III.2. La territorialisation du risque et de ses évolutions: les arguments du Système d’Information Géohistorique

La méthodologie mise en œuvre est basée sur la réalisation et l’analyse de cartes afin de spatialiser les différentes dynamiques et voir comment elles évoluent dans le temps. Cela passe par la mise au point d’un SIG historique, pris en tant qu’outil d’analyse à la fois diachronique et incrémental des dynamiques et des interactions.

Un des intérêts des SIG est de permettre le traitement de données tant qualitatives que quantitatives, en associant une base de données, des objets géographiques et des images raster géoréférencées. L’outil se prête à la gestion de données complexes : il permet aussi bien de structurer et de spatialiser des données existantes que de procéder à des analyses spatiales et à des traitements statistiques de ces données. Le géoréférencement des données permet de superposer des cartes à différentes dates et d’analyser et représenter l’évolution du risque dans le temps, selon une approche multiscalaire. En ce sens, cette approche se différencie de l’analyse historique classique, puisqu’il s’agit ici d’identifier et d’étudier les interactions spatiales des différentes composantes du risque sur un même territoire, à l’échelle locale et régionale.

Par un jeu d’échelle, le SIG historique permet d’identifier des secteurs où le risque évolue, dans le sens d’une aggravation ou d’une réduction. Un des apports majeurs de la spatialisation des dynamiques au moyen du SIGéohistorique concerne ainsi l’interprétation de la situation géographique du risque : visuellement, on voit apparaître une structuration des phénomènes, une territorialisation du risque entraperçue jusque-là à partir de documents ponctuels. Cette approche du SIG dans une perspective narrative est inspirée des travaux du géographe américain J. Sinton, qui a développé une approche spatiale et diachronique basée sur la cartographie sur les villes de Philadelphie et Cologne (Sinton, 1999 et 2001). La capacité narrative et analytique du S.I.G. s’insère ainsi dans la démarche du géographe, elle est complétée en amont et en aval par un travail d’enquête et de terrain ainsi que par un discours d’interprétation des cartes obtenues.

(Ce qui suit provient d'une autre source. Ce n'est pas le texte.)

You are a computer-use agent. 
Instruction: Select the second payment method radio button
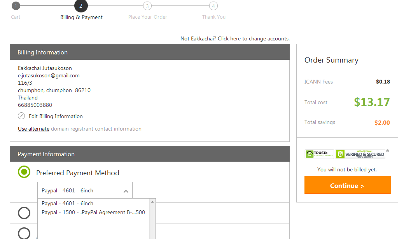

On obtient finalement des cartes évolutives, comme les séquences successives d’un film, qui, fortement enrichies par un discours de reconstruction et d’interprétation tiré de l’analyse et du recoupement des différentes sources, permettent de représenter les évolutions spatio-temporelles afin de comprendre le risque actuel à la lumière des interactions entre l’hydrosystème et l’aménagement de la plaine suscité par l’urbanisation.

Le SIG historique permet donc de combiner diverses sources d’information, historique et contemporaine, sur un espace donné. Les données rassemblées ont été collectées à partir du croisement de sources écrites, cartographiques et photographiques, complétées par des vérifications sur le terrain ainsi que par des entretiens semi-directifs avec les acteurs de la gestion du risque. Les sources sont mentionnées et critiquées dans les métadonnées accompagnant chaque fichier.

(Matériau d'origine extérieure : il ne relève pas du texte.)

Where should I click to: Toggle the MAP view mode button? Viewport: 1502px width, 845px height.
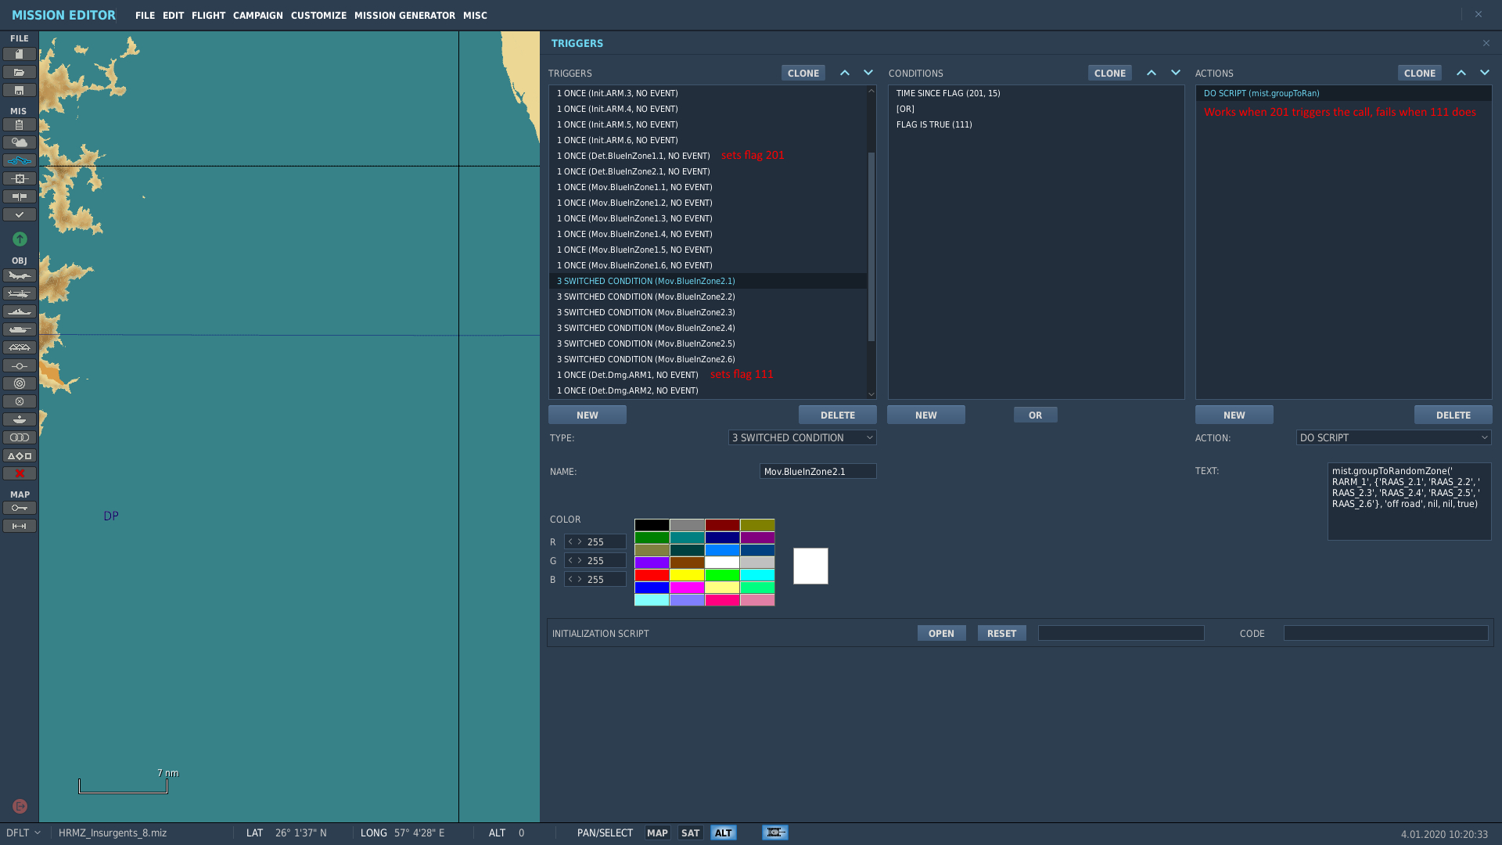657,832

L’espace couvert par le SIG est celui du risque proprement dit ; l’échelle du bassin versant est bien sûr intégrée dans la démarche, mais elle n’est pas prise en charge par le SIG historique (cf. fig. 3). Le SIG est pensé selon deux échelles spatiales emboîtées, de précision différente et représentées sur la figure 4 : le Y lyonnais dans son ensemble, renseigné avec une précision allant du 1/20 000e au 1/80 000e, et un zoom plus précis sur le cœur urbain, au 1/10 000e.

Fig. 4. Les deux échelles spatiales du SIGéohistorique « Y lyonnais ».
Fig. 4. Les deux échelles spatiales du SIGéohistorique « Y lyonnais ».